Abstract: In this talk, we consider the convergence rate for Tikhonov regularization of the problem of identifying the coefficient in acoustic wave equation in the frequency-domain. We assume that the imprecise measurement data in a subdomain is known with a measurement error of level. First we propose to regularize this coefficient identification problem by minimizing a special functional. Then the characters of the functional are investigated. Finally, we obtain the convergence rate for the Tikhonov regularized solution under an easily satisfied source condition.

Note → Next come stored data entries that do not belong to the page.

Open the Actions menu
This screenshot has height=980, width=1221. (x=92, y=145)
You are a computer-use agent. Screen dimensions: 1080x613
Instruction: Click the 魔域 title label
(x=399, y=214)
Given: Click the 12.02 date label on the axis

Forward and inverse problems for the BGK model with in-flow boundary condition

Hanming Zhou University of California Santa Barbara USA Co-Author(s):    Ru-Yu Lai, Hanming Zhou

Abstract: In this talk, we will discuss the Bhatnagar-Gross-Krook (BGK) equation with in-flow boundary condition in a smooth bounded domain. First, we show that the BGK model linearized around a global Maxwellian admits a unique solution with some weighted $L^\infty$ bound if the initial data and boundary condition are small perturbation around the global Maxwellian. Second, we investigate unique reconstruction of the collision frequency of the BGK equation from the albedo operator, which maps from the in-flow density to the out-flow density. We utilize the linearization technique and highly concentrated in-flow density to infer the velocity-independent collision frequency. The talk is based on joint work with Ru-Yu Lai.